Obroniliśmy bary mleczne!
– Pomidorowa z makaronem! – krzyczą z cokołu pomnika Mickiewicza członkowie Narodowego Baru Mlecznego. – Niech żyje! – odpowiadają zebrani wokół ludzie. – A z lanym ciastem? – pyta schowana gdzieś w tłumie starsza kobieta. – Też niech żyję! – odpowiadają chórem wszyscy zgromadzeni na Rynku Głównym.
W samo południe na Rynku Głównym w Krakowie ukonstytuował się Narodowy Bar Mleczny. Celem tego ruchu społecznego jest obrona tradycyjnej, zdrowej polskiej kuchni. A bastionem polskiej kuchni są oczywiście bary mleczne. To tam zamiast kosmopolitycznych kebabów, hamburgerów i hot-dogów można zjeść naturalnie polskie łazanki, pierogi i kaszę gryczaną z sosem miejskim.
To był prewencyjny protest – przeciwko zapowiadanym przez ministra finansów cięciom dotacji dla barów mlecznych. W obronie tych skansenów polskiej kuchni tłumnie – mimo trzaskającego mrozu – stawiło się kilkadziesiąt osób. Pili ciepłe mleko przygotowane specjalnie na tę okazję przez spółdzielnie mleczarską. – Następnym razem przywiozę większe bańki, takie na 100 litrów – mówi Władysław Kapitan – prezes spółdzielni. Jest dostawcą mleka do wielu krakowskich barów mlecznych i do protestu nie trzeba było go dwa razy namawiać. – Następnym razem to wjedziemy tu cysterną z mlekiem, jeśli będą chcieli zamknąć nasze „mleczniaki” – odpowiadam prezesowi, któremu pomysł chyba się spodobał.
– Bary mleczne i ich obrona to tak naprawdę obrona demokracji – mówi do kamery starszy pan, który przyszedł pikietować pod „Adasia”. Pił ciepłe mleczko z kubeczka i opowiadał pani redaktor, że takich miejsc trzeba bronić jak niepodległości. – Dobrze gada! – wtrąciła się kobieta, która kilka chwil wcześniej podpisała petycję do ministra finansów, który chce podnieść rękę na bary mleczne. – To jedno z ostatnich miejsc, gdzie państwo nie tylko nie zabiera, ale coś od siebie daje obywatelom.
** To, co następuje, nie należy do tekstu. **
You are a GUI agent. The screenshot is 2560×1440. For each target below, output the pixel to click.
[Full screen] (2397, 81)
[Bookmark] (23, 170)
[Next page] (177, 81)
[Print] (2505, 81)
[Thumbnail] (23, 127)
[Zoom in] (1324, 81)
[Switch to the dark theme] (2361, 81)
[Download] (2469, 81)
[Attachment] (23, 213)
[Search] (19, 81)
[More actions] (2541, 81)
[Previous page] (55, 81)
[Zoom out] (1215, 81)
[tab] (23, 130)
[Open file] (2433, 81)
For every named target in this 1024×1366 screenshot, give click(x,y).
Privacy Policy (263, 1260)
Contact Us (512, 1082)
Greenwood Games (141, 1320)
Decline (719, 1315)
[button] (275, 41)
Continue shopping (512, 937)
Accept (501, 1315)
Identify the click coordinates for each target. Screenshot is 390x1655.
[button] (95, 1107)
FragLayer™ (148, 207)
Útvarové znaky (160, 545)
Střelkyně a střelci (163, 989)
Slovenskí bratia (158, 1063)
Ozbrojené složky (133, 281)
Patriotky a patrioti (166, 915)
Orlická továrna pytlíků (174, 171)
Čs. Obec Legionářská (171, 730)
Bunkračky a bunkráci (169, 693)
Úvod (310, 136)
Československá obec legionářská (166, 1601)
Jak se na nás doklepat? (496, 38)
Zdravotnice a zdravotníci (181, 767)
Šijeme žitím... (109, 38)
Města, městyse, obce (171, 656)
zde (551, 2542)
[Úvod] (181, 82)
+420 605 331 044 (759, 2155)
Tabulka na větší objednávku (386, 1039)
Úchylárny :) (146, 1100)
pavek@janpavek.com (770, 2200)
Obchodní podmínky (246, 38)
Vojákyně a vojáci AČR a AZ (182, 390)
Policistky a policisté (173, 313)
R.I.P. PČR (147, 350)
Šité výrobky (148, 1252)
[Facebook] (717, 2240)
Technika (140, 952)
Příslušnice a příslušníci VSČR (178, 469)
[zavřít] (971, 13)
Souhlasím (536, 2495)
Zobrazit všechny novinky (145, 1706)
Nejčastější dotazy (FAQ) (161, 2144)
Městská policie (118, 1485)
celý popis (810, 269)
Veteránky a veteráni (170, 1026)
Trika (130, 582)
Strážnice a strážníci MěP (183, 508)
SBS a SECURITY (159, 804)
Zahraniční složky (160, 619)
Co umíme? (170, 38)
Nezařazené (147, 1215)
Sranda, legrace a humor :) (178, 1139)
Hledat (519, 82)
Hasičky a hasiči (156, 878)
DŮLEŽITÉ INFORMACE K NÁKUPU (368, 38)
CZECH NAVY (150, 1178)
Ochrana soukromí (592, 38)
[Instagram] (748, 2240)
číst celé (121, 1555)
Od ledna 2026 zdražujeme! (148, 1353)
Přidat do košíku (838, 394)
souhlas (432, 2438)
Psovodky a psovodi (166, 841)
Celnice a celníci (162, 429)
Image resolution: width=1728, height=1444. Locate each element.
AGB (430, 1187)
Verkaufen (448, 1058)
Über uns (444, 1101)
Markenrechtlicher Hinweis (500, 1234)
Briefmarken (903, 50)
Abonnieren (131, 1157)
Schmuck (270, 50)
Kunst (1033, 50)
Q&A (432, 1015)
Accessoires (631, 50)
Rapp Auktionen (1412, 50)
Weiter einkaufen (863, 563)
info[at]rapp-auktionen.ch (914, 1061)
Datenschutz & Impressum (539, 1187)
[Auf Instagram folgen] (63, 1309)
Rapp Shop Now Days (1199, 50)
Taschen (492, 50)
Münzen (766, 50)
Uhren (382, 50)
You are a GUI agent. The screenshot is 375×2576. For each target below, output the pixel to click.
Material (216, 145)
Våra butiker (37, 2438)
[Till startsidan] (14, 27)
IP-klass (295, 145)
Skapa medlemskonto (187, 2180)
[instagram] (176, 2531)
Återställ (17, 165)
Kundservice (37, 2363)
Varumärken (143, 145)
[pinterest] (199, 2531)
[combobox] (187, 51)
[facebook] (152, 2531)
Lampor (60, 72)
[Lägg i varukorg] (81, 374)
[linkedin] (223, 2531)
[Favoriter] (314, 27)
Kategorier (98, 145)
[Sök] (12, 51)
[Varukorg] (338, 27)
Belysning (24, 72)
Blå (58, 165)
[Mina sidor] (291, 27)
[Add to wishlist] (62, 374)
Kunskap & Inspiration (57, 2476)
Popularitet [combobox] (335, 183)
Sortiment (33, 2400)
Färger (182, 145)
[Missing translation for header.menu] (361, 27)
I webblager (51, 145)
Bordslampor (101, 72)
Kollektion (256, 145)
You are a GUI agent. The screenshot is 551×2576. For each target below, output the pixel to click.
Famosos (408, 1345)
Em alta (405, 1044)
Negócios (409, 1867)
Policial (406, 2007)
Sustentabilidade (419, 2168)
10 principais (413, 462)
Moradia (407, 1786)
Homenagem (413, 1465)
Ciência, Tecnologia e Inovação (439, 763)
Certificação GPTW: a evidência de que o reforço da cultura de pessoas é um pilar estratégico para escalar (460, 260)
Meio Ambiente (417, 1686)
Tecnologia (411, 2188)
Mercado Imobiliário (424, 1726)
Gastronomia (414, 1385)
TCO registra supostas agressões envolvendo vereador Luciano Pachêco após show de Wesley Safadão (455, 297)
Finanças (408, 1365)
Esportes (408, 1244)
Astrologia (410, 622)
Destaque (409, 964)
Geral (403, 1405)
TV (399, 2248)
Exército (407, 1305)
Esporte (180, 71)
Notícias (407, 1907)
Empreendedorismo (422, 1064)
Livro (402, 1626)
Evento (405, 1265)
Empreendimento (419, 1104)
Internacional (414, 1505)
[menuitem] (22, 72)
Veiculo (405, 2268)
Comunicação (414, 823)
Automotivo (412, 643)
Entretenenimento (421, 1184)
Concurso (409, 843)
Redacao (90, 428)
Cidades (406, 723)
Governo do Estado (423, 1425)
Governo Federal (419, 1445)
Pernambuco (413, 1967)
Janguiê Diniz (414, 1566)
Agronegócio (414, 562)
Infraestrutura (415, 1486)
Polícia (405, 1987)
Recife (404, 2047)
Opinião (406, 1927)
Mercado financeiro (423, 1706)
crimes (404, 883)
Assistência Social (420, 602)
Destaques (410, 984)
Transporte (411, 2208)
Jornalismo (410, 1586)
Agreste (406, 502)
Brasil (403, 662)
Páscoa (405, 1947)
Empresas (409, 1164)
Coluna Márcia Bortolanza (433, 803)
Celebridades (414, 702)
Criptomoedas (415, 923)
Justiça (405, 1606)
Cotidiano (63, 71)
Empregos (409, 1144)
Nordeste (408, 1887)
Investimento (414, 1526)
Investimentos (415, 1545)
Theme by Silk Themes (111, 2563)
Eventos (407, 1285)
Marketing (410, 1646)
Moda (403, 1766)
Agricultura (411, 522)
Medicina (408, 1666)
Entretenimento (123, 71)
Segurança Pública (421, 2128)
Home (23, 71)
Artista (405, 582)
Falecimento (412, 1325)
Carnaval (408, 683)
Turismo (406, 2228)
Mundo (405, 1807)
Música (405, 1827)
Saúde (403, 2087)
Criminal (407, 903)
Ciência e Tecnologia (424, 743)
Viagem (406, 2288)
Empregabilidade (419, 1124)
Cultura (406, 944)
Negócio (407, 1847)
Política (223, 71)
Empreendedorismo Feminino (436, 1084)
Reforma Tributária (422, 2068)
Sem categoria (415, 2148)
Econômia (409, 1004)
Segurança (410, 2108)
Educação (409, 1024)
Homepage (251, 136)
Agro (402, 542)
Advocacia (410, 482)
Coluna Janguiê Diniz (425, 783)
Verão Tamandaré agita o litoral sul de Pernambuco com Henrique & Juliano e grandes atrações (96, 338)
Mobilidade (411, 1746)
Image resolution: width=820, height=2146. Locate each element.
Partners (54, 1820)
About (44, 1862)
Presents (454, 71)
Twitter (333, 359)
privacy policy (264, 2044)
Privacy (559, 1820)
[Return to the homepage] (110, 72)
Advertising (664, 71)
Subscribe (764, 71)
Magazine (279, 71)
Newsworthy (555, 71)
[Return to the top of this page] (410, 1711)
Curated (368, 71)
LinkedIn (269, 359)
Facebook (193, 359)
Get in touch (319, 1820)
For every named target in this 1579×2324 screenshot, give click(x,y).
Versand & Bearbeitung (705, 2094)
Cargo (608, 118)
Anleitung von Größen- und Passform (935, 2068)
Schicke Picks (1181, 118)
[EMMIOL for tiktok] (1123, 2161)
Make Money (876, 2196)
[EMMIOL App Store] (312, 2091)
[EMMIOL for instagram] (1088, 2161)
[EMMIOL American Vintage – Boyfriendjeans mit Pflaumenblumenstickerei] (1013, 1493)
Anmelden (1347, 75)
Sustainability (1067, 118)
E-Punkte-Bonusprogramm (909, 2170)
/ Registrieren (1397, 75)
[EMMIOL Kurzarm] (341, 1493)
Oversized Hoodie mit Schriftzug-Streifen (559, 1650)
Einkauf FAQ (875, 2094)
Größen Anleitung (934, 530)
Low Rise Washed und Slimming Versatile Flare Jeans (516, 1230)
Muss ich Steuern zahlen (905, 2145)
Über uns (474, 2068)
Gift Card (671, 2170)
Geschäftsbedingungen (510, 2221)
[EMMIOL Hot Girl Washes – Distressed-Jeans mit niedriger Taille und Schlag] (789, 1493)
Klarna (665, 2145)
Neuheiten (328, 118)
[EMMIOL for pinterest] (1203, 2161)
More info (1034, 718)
Choćby dlatego warto tam chodzić -odpowiadam na pytanie pani redaktor z Gazety Wyborczej, która jest ciekawa skąd u nas taka miłość do pierogów ruskich i leniwych. Mówi, że jedzenie w barach mlecznych to dla wielu osób obciach. Ale dla nas to żaden obciach zjeść w barze mlecznym. Dla nas to pyszota!